Data section START
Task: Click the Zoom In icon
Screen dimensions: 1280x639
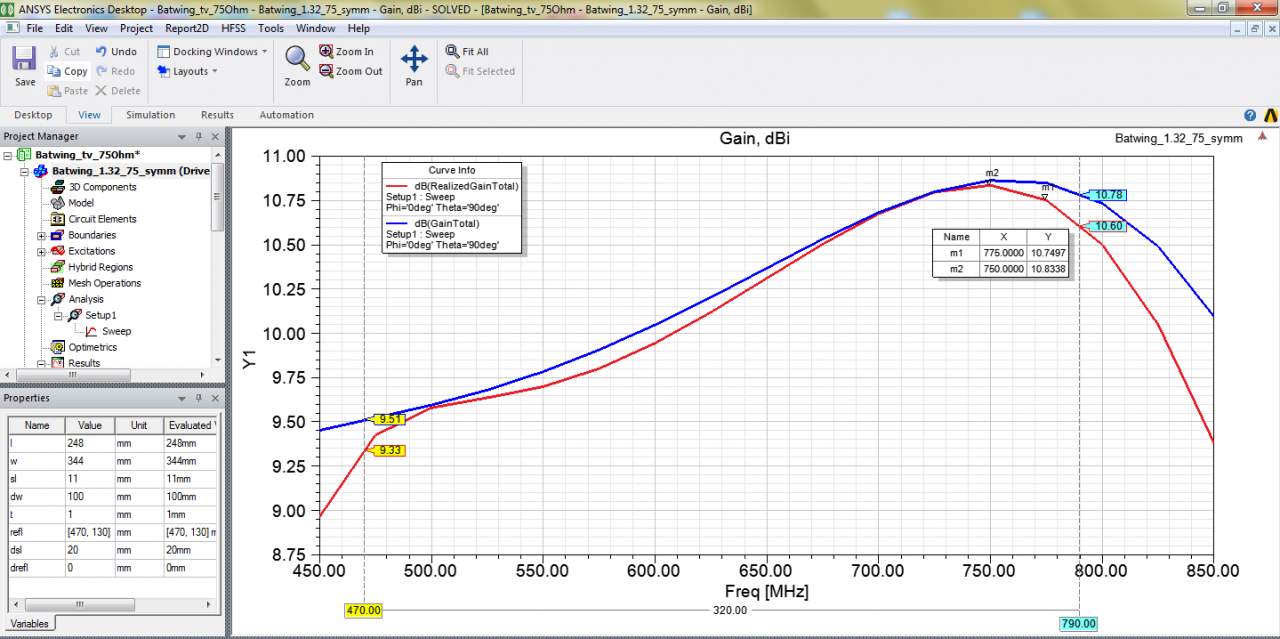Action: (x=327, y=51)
Data section END
Data section START
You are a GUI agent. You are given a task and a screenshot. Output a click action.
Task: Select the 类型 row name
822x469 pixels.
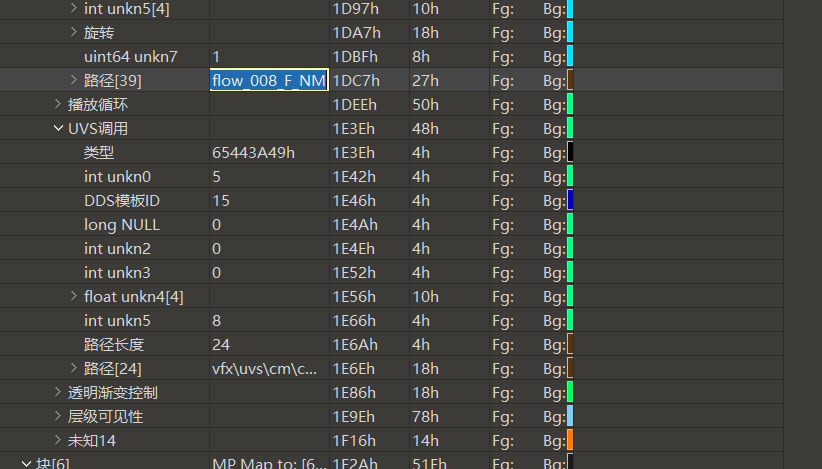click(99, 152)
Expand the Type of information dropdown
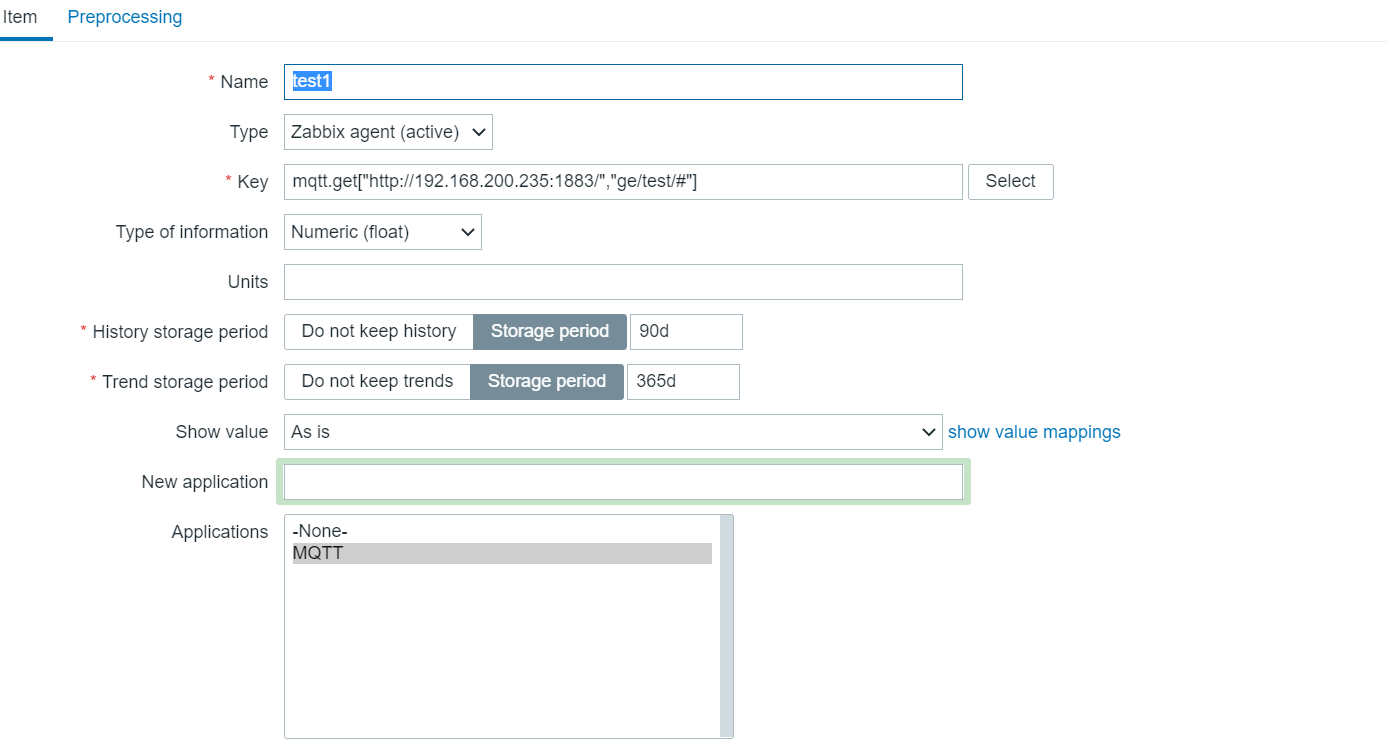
Data section END
### Task to carry out
An exact copy of the lines above from the one with "822x469 pixels." up to and including the one with "Expand the Type of information dropdown" is required; reproduce only those lines, omitting all pictures.

### Worked solution
822x469 pixels.
click(99, 152)
Expand the Type of information dropdown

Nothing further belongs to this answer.